Search code examples
javascriptnode.jsxmlopenxmldocx

NodeJS Merge Docx Files Using Buffer.concat() gives "word found unreadable content"


I have a simple a.docx file which only contains the word a in it (just a simple example to make the point). I read in the file using readFileSync which gives a buffer.
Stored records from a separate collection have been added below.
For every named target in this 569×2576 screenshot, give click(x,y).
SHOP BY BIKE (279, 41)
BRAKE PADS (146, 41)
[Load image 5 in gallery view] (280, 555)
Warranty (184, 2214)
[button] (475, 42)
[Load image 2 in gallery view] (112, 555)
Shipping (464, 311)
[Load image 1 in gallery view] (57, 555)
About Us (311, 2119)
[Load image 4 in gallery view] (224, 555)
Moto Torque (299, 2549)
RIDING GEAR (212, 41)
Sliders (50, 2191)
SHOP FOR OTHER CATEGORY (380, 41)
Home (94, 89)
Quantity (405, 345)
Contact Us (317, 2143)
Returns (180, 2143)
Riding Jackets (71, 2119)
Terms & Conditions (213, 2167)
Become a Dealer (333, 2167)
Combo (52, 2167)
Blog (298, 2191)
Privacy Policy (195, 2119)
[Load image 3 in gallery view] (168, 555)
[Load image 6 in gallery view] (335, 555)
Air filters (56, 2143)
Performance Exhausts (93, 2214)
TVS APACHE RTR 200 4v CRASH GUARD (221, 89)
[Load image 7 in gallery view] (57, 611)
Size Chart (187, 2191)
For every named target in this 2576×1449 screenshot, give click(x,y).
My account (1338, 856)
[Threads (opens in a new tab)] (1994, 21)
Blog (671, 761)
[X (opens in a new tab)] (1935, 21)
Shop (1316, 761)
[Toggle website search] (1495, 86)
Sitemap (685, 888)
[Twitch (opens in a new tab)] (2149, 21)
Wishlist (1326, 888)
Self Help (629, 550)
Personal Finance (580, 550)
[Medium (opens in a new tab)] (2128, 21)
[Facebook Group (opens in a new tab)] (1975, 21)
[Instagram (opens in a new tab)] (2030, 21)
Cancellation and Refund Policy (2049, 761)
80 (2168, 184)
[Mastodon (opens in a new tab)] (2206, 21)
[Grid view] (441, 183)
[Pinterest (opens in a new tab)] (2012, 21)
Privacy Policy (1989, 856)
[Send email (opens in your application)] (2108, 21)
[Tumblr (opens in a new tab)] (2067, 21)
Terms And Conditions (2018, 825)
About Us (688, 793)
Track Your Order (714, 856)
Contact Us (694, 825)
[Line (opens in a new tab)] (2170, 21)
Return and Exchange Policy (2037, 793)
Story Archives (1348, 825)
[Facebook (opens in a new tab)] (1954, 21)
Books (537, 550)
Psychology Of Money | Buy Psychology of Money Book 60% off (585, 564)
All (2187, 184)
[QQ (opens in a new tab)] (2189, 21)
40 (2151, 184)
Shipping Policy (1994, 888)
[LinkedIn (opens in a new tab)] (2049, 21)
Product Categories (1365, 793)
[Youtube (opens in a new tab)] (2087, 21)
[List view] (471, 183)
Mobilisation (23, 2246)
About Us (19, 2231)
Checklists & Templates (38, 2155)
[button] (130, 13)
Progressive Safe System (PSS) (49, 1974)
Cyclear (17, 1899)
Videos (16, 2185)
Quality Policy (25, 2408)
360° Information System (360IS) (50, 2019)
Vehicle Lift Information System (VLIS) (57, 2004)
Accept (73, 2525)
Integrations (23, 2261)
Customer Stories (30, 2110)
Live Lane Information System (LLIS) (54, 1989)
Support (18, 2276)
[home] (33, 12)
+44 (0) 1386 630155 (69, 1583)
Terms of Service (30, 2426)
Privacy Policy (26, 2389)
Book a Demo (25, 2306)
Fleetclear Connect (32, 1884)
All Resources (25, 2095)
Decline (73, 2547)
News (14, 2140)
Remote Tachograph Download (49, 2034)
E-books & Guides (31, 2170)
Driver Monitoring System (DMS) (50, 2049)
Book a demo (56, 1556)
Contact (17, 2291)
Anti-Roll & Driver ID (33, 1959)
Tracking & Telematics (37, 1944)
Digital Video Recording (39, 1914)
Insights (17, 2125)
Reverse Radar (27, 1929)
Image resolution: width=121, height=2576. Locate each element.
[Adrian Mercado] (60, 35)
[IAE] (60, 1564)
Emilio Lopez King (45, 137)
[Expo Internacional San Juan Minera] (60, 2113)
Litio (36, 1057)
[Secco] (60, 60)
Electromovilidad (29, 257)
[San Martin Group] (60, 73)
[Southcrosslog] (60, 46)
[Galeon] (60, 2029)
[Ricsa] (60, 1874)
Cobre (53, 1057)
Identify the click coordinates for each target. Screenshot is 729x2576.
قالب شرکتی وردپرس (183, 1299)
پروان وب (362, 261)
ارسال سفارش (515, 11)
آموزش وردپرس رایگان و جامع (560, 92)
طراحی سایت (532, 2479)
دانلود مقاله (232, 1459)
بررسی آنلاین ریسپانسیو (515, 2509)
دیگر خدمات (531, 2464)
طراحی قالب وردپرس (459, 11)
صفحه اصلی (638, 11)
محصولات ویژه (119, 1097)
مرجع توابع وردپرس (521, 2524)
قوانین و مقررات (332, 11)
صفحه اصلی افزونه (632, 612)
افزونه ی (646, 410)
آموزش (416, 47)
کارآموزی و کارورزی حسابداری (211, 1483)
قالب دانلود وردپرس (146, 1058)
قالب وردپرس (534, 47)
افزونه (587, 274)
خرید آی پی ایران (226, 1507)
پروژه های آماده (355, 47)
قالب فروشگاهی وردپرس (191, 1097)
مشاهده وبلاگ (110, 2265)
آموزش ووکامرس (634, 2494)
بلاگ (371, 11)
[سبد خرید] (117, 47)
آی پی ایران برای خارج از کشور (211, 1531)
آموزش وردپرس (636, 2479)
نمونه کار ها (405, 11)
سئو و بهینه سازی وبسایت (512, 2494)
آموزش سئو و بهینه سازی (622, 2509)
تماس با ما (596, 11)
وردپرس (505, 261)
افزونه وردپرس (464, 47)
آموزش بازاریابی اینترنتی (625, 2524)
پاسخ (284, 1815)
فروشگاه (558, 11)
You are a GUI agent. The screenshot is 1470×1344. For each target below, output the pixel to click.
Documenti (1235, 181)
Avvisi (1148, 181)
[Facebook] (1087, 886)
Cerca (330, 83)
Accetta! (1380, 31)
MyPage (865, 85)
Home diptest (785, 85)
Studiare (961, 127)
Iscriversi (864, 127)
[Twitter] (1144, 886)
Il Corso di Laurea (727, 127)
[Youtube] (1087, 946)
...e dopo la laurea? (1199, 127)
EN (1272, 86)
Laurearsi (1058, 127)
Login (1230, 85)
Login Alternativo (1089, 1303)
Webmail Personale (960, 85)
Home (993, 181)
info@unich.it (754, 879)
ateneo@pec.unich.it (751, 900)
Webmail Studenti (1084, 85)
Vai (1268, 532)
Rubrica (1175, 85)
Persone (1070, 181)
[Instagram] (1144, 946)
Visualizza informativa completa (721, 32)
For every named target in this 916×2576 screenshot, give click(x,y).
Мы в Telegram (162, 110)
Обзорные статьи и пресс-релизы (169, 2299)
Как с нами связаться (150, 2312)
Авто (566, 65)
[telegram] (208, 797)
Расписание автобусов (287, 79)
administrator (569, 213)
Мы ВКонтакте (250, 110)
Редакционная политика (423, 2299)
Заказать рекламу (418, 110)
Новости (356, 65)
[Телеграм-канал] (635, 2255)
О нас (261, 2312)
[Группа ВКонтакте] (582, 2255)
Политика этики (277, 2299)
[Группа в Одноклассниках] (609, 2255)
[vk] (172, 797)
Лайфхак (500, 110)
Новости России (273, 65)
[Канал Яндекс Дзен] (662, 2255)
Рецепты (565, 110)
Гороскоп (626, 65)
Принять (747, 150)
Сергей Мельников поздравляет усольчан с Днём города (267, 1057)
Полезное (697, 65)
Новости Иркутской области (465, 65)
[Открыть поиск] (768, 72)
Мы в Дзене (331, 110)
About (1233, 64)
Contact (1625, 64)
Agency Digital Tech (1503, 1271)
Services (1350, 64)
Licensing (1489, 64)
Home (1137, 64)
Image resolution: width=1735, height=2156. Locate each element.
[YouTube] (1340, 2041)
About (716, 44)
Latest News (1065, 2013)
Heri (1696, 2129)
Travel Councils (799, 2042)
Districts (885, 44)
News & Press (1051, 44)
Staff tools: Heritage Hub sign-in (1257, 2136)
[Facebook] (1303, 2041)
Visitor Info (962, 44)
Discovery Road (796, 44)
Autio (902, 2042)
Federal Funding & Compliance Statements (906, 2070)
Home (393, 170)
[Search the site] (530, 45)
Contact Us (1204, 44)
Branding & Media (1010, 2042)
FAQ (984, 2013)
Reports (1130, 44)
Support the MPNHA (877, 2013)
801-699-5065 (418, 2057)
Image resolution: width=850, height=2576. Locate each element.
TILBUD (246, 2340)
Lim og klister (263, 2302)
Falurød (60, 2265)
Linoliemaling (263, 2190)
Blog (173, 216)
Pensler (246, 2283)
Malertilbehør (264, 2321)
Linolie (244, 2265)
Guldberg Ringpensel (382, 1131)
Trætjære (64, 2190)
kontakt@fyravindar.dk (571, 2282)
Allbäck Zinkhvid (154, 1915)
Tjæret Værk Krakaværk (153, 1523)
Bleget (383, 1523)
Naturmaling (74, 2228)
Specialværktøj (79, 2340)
My goal is to append another buffer to it (from another .docx file) and end up with a merged .docx file.

Here is what I did to test:

var buf = fs.readFileSync(path.resolve(__dirname, "a.docx"));
console.log(buf);
console.log(Buffer.concat([buf, buf]));

Gives:

<Buffer 50 4b 03 04 0a 00 00 00 00 00 00 00 21 00 df a4 d2 6c 20 05 00 00 20 05 00 00 13 00 00 00 5b 43 6f 6e 74 65 6e 74 5f 54 79 70 65 73 5d 2e 78 6d 6c 3c ... 51319 more bytes>
<Buffer 50 4b 03 04 0a 00 00 00 00 00 00 00 21 00 df a4 d2 6c 20 05 00 00 20 05 00 00 13 00 00 00 5b 43 6f 6e 74 65 6e 74 5f 54 79 70 65 73 5d 2e 78 6d 6c 3c ... 102688 more bytes>

As expected (double the bytes). However, when I save the new concatenated buffer with the following:

fs.writeFileSync(
    path.resolve(__dirname, "hello.docx"),
    Buffer.concat([buf, buf])
  );

... and try to open the resulting hello.docx file, I get: Output Document Error

If I click "Yes", the document simply displays the original a.docx file without the expected duplication - why is this happening?


Solution

  • Concatenating a DOCX file to itself at the byte level simply doesn't produce a viable DOCX file.

    You've entirely disregarded multiple levels of abstraction, specified in thousands of pages of standards documents. Read up on OOXML and WordProcessingML. Minimally, you'll want to use Zip and XML processing libraries. More likely, you'll want to find a higher-level DOCX/OOXML library to help.

    Word just happened to be able to repair your mangled "DOCX" file to show you its original form. That speaks more to the robustness of Word's repair capabilities than it does to the file being a proper DOCX document.